# [Given text]

# # # #

Gurazala is a town in Palnadu district in the Indian state of Andhra Pradesh. It is the headquarters of Gurazala mandal, Gurazala Assembly constituency and Gurazala revenue division.It was formed as a Nagar Panchayat combining panchayats of Gurazala and (J.M.Puram) Jangamaheswarapuram in 2020 by the government of Andhra Pradesh. The town has a history over 900+ years in the historical palnadu times (11th century) and served as the headquarters/capital of the region during 11th century.

== History ==
The battle of Palnadu took place between Gurazala and Macherla between 1176 AD – 1182 AD at Karampudi (Yuddabhoomi). Gurazala is capital of the Palnadu kingdom. This is one of the historical places in Andhra Pradesh.

== Geography ==

Gurazala is situated at . It is spread over an area of 4341 ha.

== Governance ==

Gurazala nagar panchayat is the municipal body of the town.

Governance
| Department | Incharge |
|---|---|
| Legislative | Gurazala MLA, Gurazala Municipality Chairman |
| Executive | Gurazala RDO, Gurazala MRO |
| Judiciary | Hon'ble Gurazala Court Judge, Addl.District Court Complex. |
| Police Sub Division | Gurazala DSP |
| Health | PHC, UHC Gurazala |

== Culture ==
Amaralingeswara Swami Temple is located in the village of Daida Bilam, near Gurazala. The temple features a significant Shiva Lingam and a large Nandi, both situated inside a small cave (Bilam). The temple's central feature is the Nagarjunasila, under which the main Shiva Lingam is located. Additionally, the temple includes a common arched structure that houses deities such as Lord Shiva, Bramaramba Devi, Ganesha, and Subramanya Swamy.

# # # #

# [Given information]
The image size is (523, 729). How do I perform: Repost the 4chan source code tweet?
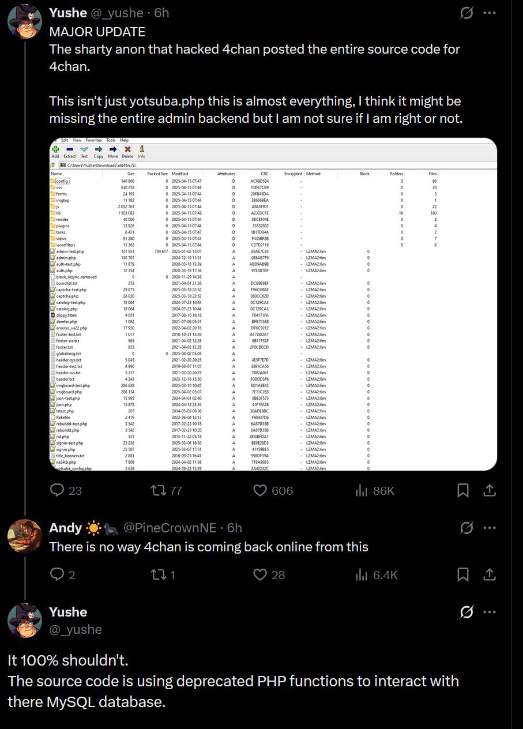point(158,490)
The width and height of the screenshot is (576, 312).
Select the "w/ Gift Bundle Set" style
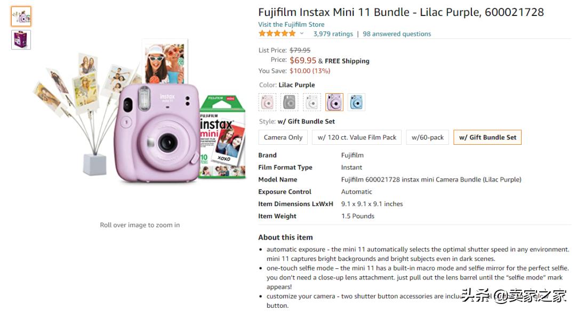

# # # #

# [Exercise requirements]
**A)** Using the text on Gurazala, decide whether each statement agrees with it: (i) Gurazala became a Nagar Panchayat in 2020; (ii) the battle of Palnadu was fought at Karampudi; (iii) Amaralingeswara Swami Temple stands within Gurazala town. Answer yes or no for each, quoting the deciding words.
**B)** Extend the text on Gurazala, starting after its final sentence.
The material comes from a source separate from the text on Gurazala.

# [The replies]
**A)**
(i) Yes: "It was formed as a Nagar Panchayat combining panchayats of Gurazala and (J.M.Puram) Jangamaheswarapuram in 2020 by the government of Andhra Pradesh."
(ii) Yes: "The battle of Palnadu took place between Gurazala and Macherla between 1176 AD – 1182 AD at Karampudi (Yuddabhoomi)."
(iii) No: "Amaralingeswara Swami Temple is located in the village of Daida Bilam, near Gurazala."

**B)**
== Notable people ==

- Nayakuralu Nagamma, minister of the Gurajala faction who led the army against Macherla faction in the Battle of Palnadu,
- Kaneganti Hanumanthu, started the Palnadu Rebellion against taxes.
- Kayithi Narsi Reddy, politician
- Palnati Bramhanaidu, Minister of Palnadu Kingdom and a great social reformer of medieval india.
- Kavuri Venkaiah, a freedom fighter, started training institutes for teachers and free education for many poor people around the Palnadu area.

== Education ==

The village had 25 schools in 2018–2019, including one each of government, model, KGBV and state welfare residential schools; 11 private and 10 Zilla/Mandal Parishad schools. Jagarlamudi Zilla Parishad High School is a district council funded school, which provides Secondary education in the village.